Pois bem, como não houve ambiente para a votação do PLC 30, que também regulamenta a terceirização, em grande medida pela atuação do Senado, o PL 4302 foi retirado da gaveta e submetido à votação em regime de urgência. Porque já estava aprovado pelo Senado, o projeto vai diretamente para a sanção presidencial. Alguém tem dúvida de que será sancionado? Evidentemente não. Regulamentar a terceirização é uma das bandeiras do atual (des)governo. O único compromisso real de quem hoje detém o poder político em razão, em larga medida, dos panelaços de uma classe média alienada e alheia ao que realmente está acontecendo com os trabalhadores brasileiros, é promover o desmanche dos direitos sociais trabalhistas e previdenciários.
Ao menos a reforma previdenciária está sendo contida, mas o número de projetos de lei desconfigurando completamente a legislação trabalhista não deixa dúvidas de que a investida liberal não arrefecerá. Esse é apenas o primeiro passo.
Passada a sensação de desespero e cansaço, resta fazer uma análise do momento histórico que estamos vivendo, inclusive para não desistir da luta secular pela fixação de parâmetros máximos de exploração do trabalho pelo capital.
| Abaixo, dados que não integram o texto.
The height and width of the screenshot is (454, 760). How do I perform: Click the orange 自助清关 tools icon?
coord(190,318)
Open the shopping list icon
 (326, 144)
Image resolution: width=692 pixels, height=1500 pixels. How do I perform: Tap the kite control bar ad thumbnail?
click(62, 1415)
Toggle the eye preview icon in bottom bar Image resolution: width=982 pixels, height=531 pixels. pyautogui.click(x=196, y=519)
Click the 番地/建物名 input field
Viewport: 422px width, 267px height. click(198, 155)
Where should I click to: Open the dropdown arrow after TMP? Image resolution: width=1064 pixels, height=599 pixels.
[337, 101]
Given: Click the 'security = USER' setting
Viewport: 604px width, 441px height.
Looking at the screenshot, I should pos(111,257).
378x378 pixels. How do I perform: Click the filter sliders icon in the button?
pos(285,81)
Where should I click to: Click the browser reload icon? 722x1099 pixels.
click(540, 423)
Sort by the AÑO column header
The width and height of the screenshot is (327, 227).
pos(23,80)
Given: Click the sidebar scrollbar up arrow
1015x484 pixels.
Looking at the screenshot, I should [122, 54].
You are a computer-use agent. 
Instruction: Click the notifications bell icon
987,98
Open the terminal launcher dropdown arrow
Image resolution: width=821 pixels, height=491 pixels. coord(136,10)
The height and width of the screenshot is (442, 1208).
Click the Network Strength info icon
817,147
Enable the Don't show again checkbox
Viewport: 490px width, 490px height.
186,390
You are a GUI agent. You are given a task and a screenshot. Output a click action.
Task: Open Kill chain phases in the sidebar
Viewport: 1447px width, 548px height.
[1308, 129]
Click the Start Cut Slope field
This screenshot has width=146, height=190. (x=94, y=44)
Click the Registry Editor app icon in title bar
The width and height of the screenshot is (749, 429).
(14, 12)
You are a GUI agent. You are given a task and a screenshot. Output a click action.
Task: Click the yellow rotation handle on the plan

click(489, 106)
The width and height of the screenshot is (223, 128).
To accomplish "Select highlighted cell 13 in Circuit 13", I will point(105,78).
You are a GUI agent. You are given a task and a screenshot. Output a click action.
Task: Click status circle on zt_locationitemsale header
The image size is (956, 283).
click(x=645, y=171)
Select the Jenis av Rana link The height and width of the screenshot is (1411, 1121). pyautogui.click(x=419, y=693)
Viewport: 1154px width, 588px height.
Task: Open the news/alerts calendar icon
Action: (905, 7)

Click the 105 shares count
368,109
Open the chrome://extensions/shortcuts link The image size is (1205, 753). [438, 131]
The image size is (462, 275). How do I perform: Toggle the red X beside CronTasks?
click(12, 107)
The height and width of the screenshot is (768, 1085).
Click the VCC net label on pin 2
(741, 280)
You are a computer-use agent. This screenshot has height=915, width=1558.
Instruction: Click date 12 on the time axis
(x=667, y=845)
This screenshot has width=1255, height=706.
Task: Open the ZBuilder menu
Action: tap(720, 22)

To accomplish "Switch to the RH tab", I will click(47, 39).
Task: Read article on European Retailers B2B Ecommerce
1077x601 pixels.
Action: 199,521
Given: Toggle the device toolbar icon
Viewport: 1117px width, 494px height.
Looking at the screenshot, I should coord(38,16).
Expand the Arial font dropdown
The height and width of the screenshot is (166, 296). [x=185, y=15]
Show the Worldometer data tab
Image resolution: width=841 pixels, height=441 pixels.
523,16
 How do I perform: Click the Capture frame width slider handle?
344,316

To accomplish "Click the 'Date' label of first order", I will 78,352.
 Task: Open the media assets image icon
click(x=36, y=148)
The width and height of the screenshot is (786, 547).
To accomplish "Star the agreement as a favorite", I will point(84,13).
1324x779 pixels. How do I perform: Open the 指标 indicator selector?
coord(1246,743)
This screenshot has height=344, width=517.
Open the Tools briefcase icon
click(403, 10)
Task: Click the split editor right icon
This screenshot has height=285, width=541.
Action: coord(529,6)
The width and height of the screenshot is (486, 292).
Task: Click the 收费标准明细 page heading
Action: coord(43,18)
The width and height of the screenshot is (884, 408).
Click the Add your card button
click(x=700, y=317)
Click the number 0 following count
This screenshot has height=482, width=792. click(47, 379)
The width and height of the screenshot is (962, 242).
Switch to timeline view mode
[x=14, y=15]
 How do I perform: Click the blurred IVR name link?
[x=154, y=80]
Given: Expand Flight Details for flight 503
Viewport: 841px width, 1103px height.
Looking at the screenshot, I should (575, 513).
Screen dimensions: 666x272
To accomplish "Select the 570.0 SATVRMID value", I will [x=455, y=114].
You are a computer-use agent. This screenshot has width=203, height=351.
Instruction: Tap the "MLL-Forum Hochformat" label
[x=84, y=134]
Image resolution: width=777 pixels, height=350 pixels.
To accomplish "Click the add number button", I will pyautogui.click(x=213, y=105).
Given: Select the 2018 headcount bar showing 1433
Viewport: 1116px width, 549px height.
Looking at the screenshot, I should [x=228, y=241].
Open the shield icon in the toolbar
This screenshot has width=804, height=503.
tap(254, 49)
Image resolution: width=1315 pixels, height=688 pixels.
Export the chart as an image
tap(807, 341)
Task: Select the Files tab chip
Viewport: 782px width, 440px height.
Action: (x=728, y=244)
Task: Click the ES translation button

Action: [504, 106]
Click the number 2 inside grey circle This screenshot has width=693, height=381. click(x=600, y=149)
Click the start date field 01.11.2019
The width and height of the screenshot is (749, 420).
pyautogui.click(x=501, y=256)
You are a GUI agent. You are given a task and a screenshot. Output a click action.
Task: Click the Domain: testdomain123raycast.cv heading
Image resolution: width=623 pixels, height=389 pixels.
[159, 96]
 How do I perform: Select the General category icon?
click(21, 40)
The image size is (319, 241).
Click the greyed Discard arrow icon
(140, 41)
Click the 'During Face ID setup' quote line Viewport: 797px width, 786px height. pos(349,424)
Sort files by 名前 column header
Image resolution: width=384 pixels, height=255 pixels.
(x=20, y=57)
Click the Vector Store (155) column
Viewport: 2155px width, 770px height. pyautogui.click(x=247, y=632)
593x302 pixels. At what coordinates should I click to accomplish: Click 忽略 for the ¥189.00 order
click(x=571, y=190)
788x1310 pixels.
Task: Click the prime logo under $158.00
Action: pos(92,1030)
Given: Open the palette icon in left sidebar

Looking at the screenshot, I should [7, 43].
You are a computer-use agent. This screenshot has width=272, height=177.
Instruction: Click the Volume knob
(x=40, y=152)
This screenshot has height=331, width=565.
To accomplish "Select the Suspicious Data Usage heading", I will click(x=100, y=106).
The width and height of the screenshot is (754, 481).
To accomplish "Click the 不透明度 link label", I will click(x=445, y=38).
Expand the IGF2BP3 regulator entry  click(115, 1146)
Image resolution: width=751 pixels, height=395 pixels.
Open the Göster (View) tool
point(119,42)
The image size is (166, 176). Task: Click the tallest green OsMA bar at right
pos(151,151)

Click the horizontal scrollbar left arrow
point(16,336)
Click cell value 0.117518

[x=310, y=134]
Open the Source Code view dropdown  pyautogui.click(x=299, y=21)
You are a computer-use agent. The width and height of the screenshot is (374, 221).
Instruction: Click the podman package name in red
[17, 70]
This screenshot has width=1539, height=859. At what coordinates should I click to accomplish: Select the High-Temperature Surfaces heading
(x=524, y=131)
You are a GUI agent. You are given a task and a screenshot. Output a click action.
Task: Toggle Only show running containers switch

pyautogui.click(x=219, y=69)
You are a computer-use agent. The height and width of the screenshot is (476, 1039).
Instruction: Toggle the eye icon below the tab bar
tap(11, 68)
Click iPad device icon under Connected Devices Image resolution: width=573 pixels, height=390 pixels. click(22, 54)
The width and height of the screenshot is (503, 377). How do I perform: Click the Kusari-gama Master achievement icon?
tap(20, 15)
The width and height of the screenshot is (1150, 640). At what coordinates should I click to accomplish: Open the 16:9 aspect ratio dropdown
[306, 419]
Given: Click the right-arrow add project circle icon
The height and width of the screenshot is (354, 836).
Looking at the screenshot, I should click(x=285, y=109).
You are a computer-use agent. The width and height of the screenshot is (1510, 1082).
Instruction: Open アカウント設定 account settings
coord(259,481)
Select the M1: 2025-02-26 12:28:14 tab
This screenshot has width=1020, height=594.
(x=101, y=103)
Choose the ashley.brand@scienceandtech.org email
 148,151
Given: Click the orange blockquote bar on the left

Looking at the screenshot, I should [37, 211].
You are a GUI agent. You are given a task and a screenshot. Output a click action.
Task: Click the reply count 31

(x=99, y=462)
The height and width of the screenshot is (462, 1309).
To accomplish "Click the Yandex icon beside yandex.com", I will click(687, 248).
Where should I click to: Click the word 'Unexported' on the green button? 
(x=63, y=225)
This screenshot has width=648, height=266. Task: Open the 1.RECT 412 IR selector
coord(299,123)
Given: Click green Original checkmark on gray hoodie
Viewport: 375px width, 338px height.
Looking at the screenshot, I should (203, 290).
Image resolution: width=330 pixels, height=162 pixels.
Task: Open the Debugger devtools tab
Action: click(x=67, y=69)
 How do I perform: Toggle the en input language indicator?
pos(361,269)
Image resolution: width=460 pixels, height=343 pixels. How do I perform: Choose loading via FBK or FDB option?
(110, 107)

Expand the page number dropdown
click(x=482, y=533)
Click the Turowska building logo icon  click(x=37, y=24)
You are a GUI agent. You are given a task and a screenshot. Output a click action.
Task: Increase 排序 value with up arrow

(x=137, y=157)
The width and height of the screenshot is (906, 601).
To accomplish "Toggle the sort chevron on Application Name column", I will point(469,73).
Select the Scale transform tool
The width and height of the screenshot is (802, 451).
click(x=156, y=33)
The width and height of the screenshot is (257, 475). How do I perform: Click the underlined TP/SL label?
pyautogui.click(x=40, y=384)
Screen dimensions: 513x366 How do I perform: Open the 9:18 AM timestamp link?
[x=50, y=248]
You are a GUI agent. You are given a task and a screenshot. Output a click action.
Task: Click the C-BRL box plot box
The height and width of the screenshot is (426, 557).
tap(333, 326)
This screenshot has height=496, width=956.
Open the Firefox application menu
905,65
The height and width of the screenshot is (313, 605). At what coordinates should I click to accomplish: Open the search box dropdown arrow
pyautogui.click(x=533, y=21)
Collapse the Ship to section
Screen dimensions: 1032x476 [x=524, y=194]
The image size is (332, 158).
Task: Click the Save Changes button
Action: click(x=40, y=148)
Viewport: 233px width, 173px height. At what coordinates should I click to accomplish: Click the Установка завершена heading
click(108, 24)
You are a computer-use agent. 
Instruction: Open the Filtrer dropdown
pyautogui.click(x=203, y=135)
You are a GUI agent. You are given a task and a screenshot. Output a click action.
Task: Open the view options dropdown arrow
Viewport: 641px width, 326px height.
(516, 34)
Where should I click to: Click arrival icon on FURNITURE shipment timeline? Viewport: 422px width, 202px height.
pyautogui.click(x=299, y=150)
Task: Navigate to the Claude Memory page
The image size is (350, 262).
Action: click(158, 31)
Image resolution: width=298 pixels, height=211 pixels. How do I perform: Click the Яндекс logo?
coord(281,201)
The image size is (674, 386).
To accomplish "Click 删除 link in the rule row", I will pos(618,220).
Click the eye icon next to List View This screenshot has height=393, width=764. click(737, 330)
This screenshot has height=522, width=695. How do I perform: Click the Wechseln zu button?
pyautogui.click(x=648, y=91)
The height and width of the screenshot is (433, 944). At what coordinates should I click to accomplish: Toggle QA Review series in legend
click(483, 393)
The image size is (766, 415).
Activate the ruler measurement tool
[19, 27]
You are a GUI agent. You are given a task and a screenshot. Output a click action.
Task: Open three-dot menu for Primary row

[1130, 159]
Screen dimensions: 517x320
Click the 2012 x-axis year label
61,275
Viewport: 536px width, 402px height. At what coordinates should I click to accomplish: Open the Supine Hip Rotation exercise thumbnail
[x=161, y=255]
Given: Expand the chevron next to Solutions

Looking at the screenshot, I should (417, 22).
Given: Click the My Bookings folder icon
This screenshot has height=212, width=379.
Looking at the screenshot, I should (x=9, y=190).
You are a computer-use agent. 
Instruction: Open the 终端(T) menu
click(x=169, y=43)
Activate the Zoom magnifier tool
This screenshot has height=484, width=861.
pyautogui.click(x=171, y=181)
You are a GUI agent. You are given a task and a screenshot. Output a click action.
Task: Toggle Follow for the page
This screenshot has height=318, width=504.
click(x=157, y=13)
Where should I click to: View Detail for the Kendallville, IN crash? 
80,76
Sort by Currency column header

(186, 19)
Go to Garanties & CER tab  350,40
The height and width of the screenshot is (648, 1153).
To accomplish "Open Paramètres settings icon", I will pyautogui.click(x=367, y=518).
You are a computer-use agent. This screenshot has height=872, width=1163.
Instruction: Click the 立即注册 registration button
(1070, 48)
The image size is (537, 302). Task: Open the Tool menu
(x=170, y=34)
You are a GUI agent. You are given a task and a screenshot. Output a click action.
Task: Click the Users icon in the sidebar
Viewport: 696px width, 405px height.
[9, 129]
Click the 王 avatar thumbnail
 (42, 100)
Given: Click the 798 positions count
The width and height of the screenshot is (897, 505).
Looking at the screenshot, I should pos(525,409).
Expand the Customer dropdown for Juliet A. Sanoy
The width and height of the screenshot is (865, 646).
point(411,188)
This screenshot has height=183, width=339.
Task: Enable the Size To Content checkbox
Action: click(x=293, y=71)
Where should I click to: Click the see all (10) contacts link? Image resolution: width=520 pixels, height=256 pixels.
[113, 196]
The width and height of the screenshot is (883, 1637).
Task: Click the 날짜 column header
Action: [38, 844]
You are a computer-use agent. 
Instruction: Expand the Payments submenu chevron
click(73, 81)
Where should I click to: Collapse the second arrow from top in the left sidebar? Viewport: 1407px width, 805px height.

Sejamos sinceros: a terceirização já ocorre, inclusive em atividade-fim (seja lá o que isso signifique). A responsabilidade já é subsidiária, por conta da nefasta redação da súmula 331 do TST, gestada e aplicada pela própria Justiça do trabalho. A figura do capital, ou do empregador, como apelida a CLT, já está desconfigurada por práticas, por vezes chanceladas em decisões judiciais, de pulverização entre personalidades jurídicas diversas. Já existem decisões que limitam a responsabilidade ao período em que “tomado” o trabalho por intermédio de uma prestadora, ainda que, claramente, a prestadora só exista em razão das tomadoras que dela se utilizam como atravessadora de força de trabalho. Basta pensar em “empresas” de telemarketing, vigilância ou limpeza e conservação. Essas “empresas” não existem, senão como extensão de outras, para as quais prestam serviços. Por isso mesmo, via de regra, quando a(s) tomadora(s) cancelam o contrato, a prestadora deixa de existir.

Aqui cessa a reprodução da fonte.